Despite the fact that more than 70% of the earth's surface is covered by water, only roughly 0.3% of our freshwater may be found in the surface water of lakes, rivers, and swamps. Four billion people are at risk due to the severe global crisis of freshwater shortage.¹ Fast industrialization, urbanization, and population growth have worsened these difficult worldwide problems.^2,3 Due to its capacity to collect and use readily available and limitless sunlight, solar-assisted water treatment, a type of desalination technology, has recently received widespread attention as a viable technique for very effective freshwater purification.⁴ Due to its economical, non-polluting, and environmentally friendly functioning, this strategy has garnered a lot of interest. Water is a poor sunlight absorber, thus, photothermal materials capable of harvesting a wide range of light spectrum with solar energy-to-heat conversion ability can be utilized on the surface of the water.^5,6 For effective light absorption, a variety of photothermal materials have been used, such as carbon-based materials, plasmonic metal nanostructures, narrow band-gap semiconductors, polymers, and even rare materials.^7–11

MoS₂ is a promising photothermal solar absorber for applications such as water evaporation due to its good features, including variable band-gap (1.3–1.9 eV), high carrier mobility, strong electron–hole confinement, and broad light absorption range from visible to near-infrared region.

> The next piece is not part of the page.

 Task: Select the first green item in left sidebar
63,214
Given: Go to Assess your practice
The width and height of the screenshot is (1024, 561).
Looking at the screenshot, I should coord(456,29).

MoS₂ monolayers have been shown to have stronger sunlight absorption than the most popular solar absorbers, including GaAs, Si, and graphene, with a thickness of less than 1 nm and the ability to absorb 5–10% of the incident sunlight.^12,13 Owing to low cost, favorable thermal conductivity, black color, and high energy-conversion efficiency across the whole solar spectrum, carbon-based materials have been integrated with MoS₂ to operate as efficient solar steam generator composites.^14–20

For very effective solar steam generation, a localized photothermal membrane made of an ultrathin flexible single-wall carbon nanotube (SWCNT)/MoS₂ composite film has been used. The prepared free-standing film displayed self-floating behavior and high light to thermal conversion efficiency, leading to an evaporative interface with the optimum temperature of 50 °C.²¹ The onion-like graphene/MoS₂ hybrid aerogel beads have been proven for clean water production with a collection efficiency of ∼21% under natural outside conditions on a typical spring day.²² Nitrogen-doped graphene aerogel has been decorated by MoS₂ nanoflowers as a steam generator under low solar flux. Outstanding photothermal, water purification, and desalination performance were disclosed by the self-floating hybrid aerogel.²³

A straightforward chemical reduction technique has been used to create a three dimensional (3D) porous photothermal graphene/MoS₂ composite hydrogel in which MoS₂ nanoflowers have been intercalated between the graphene layers. The hierarchically porous hydrogel in this proposed generator contributed to light trapping to enhance solar absorption, generated more dispersed hotspots to access and activate water.²⁴ Additionally, MoS₂ nanosheets were hydrothermally produced on low-temperature carbonized wood to make a solar steam generator. The prepared composite displayed about 96% solar absorption and a water evaporation rate of 1.49 kg m⁻² h⁻¹ under 1000 W m⁻² simulated solar irradiation.²⁵ A robust composite with a significant evaporation area was produced by combining activated carbon fiber cloth and MoS₂ with a 3D hollow cone shape.²⁶ It is important to note that surface wettability is a key factor in water transport and affects the stability of solar evaporators. In general, the hydrophilic nature of solar absorbers persuades water transport to evaporate.^27,28 A new configuration of evaporator layers has been developed, consisting of a hydrophobic top layer and a hydrophilic bottom layer to simultaneously take advantage of two wetting states, in order to use hydrophobic materials as solar steam generators.²⁷ Herein, a solar steam evaporator made of a hydrophilic CF/MoS₂ composite was shown to be capable of easily floating on the water's surface. MoS₂ nanosheets were deposited on the CF made from commercial melamine foam using the pH-controlled hydrothermal technique to create a self-floating hydrophilic solar absorber composite. The prepared composite displayed an excellent evaporation rate of 1.43 kg m⁻² h⁻¹ with an high efficiency of 94.5% under one sun.

2. Experimental

2.1. Materials

Commercially available melamine foams (MFs) were provided by a domestic producer. Sodium molybdate (99.5%), sulfur powder (99%), and NaOH (99.8%) were purchased from Merck Co. (Darmstadt, Germany).

2.2. Composite synthesis

The MFs were pyrolyzed at 800 °C in a N₂ environment for one hour to produce CFs. Then, using a hydrothermal technique, MoS₂ nanosheets were applied to the ready CFs. In a nutshell, 60 cm³ of deionized water was magnetically agitated for 30 minutes while 1.5 mmol Na₂MoO₄·2H₂O and 6 mmol sulphur powder were added. A piece of prepared CF was dipped into the resulting suspension and then brought to the autoclave. In both neutral (pH = 7, CMN sample) and basic (pH = 11, CMB sample) conditions, the hydrothermal treatment was conducted at 240 °C for 12 hours. NaOH was introduced to the reaction environment to set up the basic conditions. The obtained composites were dried at 70 °C after being repeatedly washed with ethanol and deionized water.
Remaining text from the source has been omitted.